Antennas that work

First keep in mind that any antenna put up in good weather and comfortable conditions simply won’t work. This morning it was 22 degrees out, making it almost perfect for hanging some wire in the trees (had it been dark or raining success would have been guaranteed). It was 68 and sunny when I put up the last antenna and it just didn’t work out so I had to take it down, now the one before that was put up during a freak snow storm and it has been working great.

Okay, so you don’t want to spend a lot of money but you want to get on the air with a respectable signal and be able to hear as well (and of course it has to work on many bands). The absolute best antenna to start with is the horizontal wire loop fed with ladder line or directly from a transmatch (antenna tuner). You will hear people say these antennas don’t work but those are the people who have never tried one or tried one but did something wrong like feeding it with coax.

The more wire you use and the more area you have within the loop the better it will work with the ideal height being in the 30-40 foot range. Mine are made from insulated wire and just weaved through the trees but if you have clear space you can use bare wire and suspend it on four corner insulators. There is nothing critical about this antenna which makes it very easy to setup. If you are feeding it with ladder line keep the line clear of metal objects and put about one twist per foot in the line. The lowest band you want to work determines the minimum size for 160 meters you want at least 400’ of wire and ideally 520’; for 80 meters at least 200’ but 260 is better; on 40 meters 100 or more, etc.

You will need a good transmatch and this is where you should put your money by getting the best one you can afford. The 300 watt MFJ units are OK but if you can manage a full size unit you will be much better off. I use the MFJ 989 which is rated for 3 kilowatts even though I only run 100 watts but the key is it’s much more efficient than the smaller units. The Ten Tec 238 is a great unit but is pricey and a little quirky to operate. Key features are a roller inductor and good built-in balun which are major advantages over the smaller units.

When I got my first transmatch I had no idea how to set it and the directions weren’t much help so I’ll try to explain the steps here. First you want to do your tests on a frequency that is not in use and preferably at times when the band is dead, for example test 80 meters in the middle of the day when there is no long distance propagation. Start by setting the capacitors about mid way, they are usually labeled ‘transmitter’ and ‘antenna’ and have a scale from 0-10. Then adjust the inductor until you find the spot where the static is loudest (Tip – if there is a turns counter set the inductor at minimum and reset the turns counter there – they tend to drift and starting with a good reference will allow you to reset it later). Now adjust each capacitor until the static noise is loudest.
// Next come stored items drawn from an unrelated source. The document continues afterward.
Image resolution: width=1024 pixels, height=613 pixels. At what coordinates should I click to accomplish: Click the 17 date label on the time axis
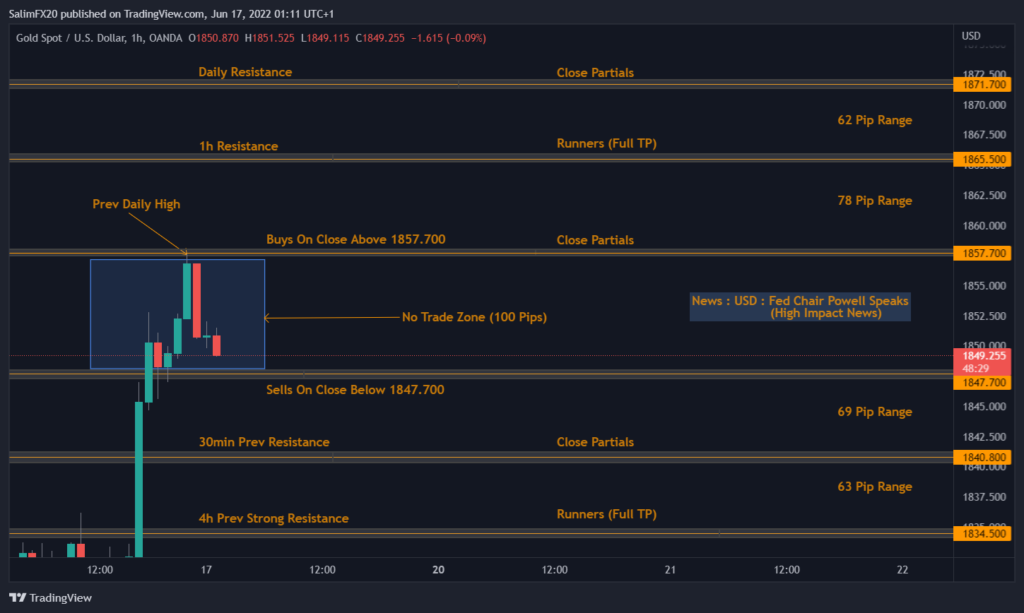click(206, 569)
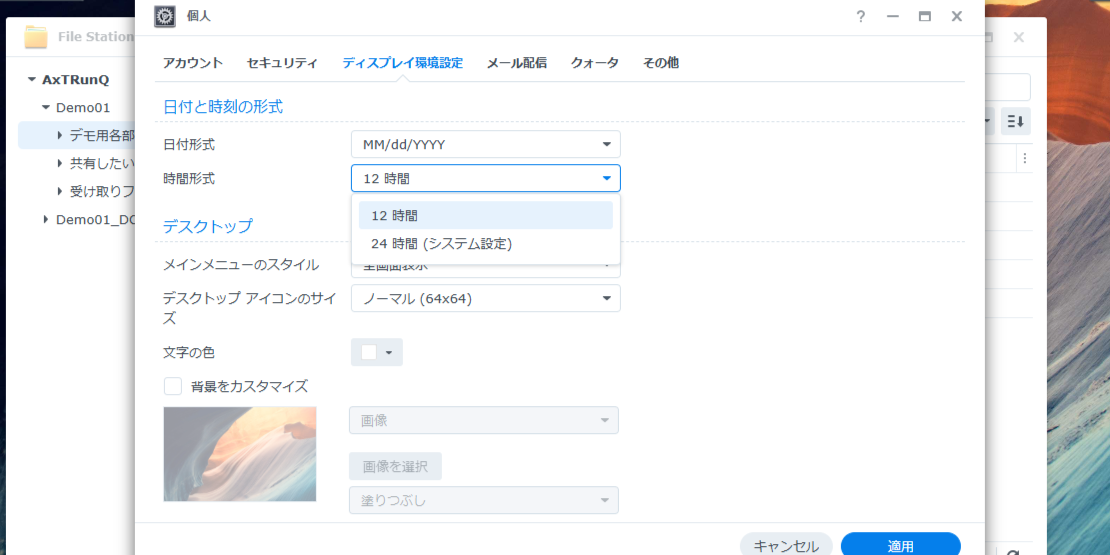Click the File Station folder icon
This screenshot has width=1110, height=555.
coord(36,37)
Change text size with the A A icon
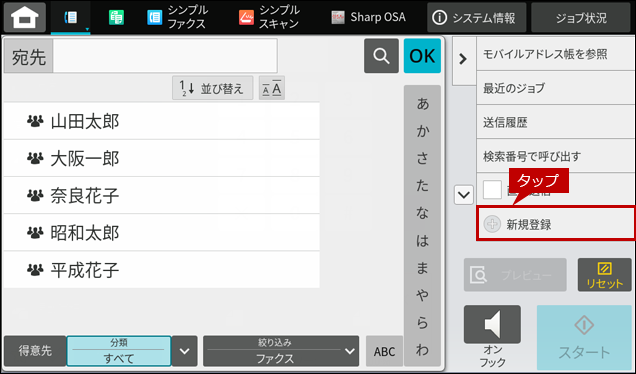The height and width of the screenshot is (374, 636). click(272, 88)
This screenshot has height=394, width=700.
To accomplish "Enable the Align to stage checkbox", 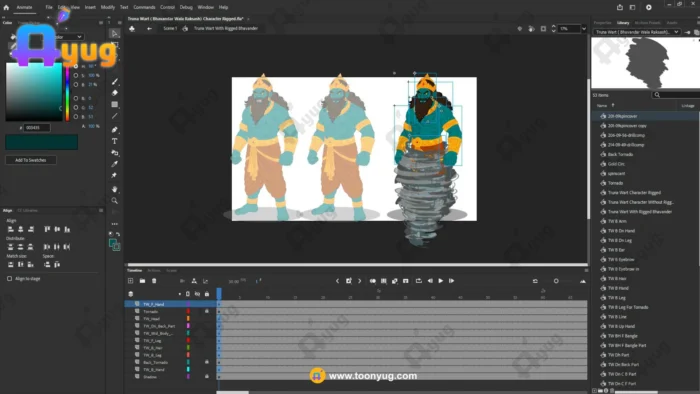I will pyautogui.click(x=9, y=278).
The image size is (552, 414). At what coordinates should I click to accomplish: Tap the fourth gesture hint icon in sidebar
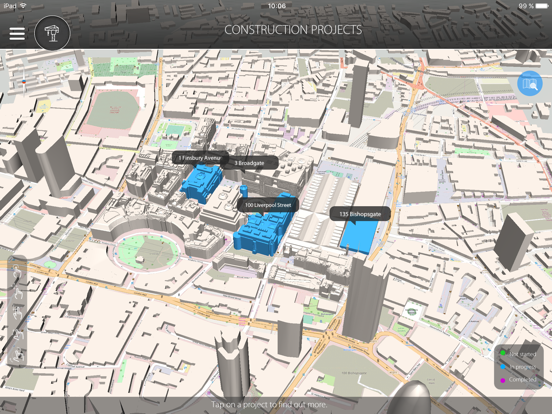(17, 334)
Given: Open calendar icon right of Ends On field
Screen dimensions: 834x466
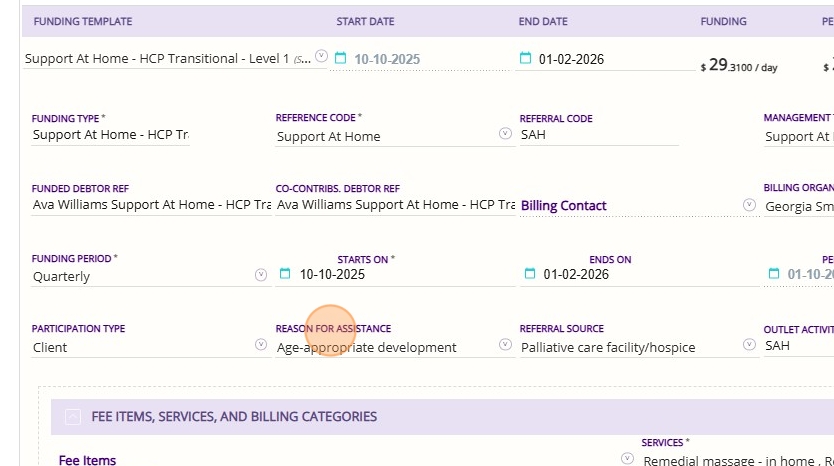Looking at the screenshot, I should point(773,274).
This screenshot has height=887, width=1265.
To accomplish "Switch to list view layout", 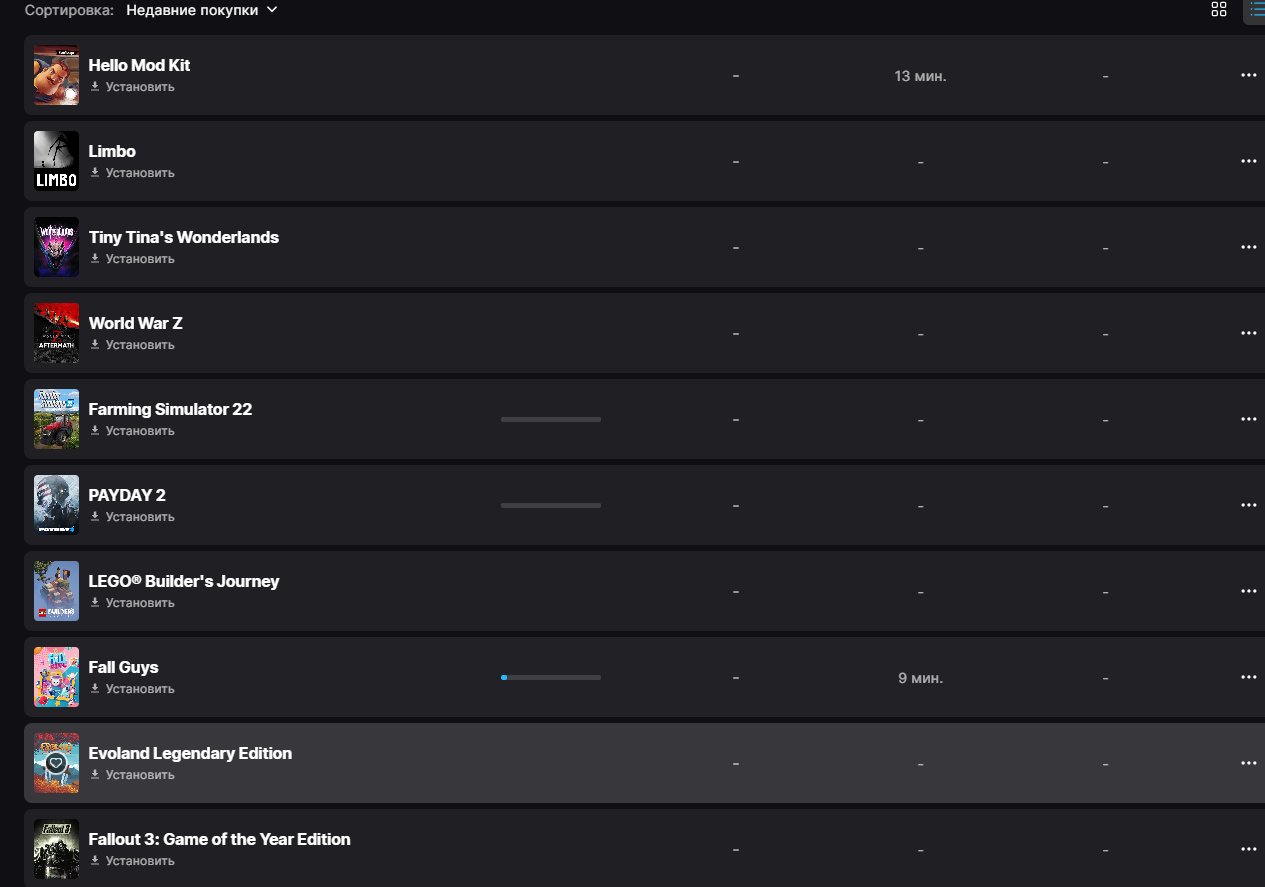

Turn your transmit power down to just a few watts and transmit a carrier while watching the SWR meter and adjust the inductor and caps to find the lowest SWR (I have seen a few comments about IDing when tuning up but the FCC allows short test transmissions without the need to ID, but keep it short!) I prefer to use the SWR meter on the radio since that’s the closest to the transmitter itself and therefore where you want to least reflected power but if you don’t have one the meter in the transmatch will do fine. Once you get the lowest SWR turn up the power a little at a time and touch up the settings (very small adjustments) now that you will see more movement on the meter. This part should not take more than 30 seconds the first time and be much quicker once you have experience. Next write down the frequency and settings, I just go from left to right so starting with the frequency it looks like this (3.8 3.3/6.9/39 7:00) the last entry is the position of the inductor knob as the turn counter is not accurate.

Once you have a chart with multiple settings for each band (record settings about every 0.1 MHz like 3.6, 3.7, 3.8, 3.9…) you should be able to change bands and be ready to go in a matter of seconds. If everybody did this you wouldn’t hear those long carriers covering up that station you are trying to work…

To give you an idea of how well the horizontal loop works; during a casual effort during the CQWW 160 Meter Phone contest this past weekend I was able to work 34 States and several DX stations including one in Germany using just the one antenna. Which is quite impressive since 160 Meters is the most difficult band to work DX.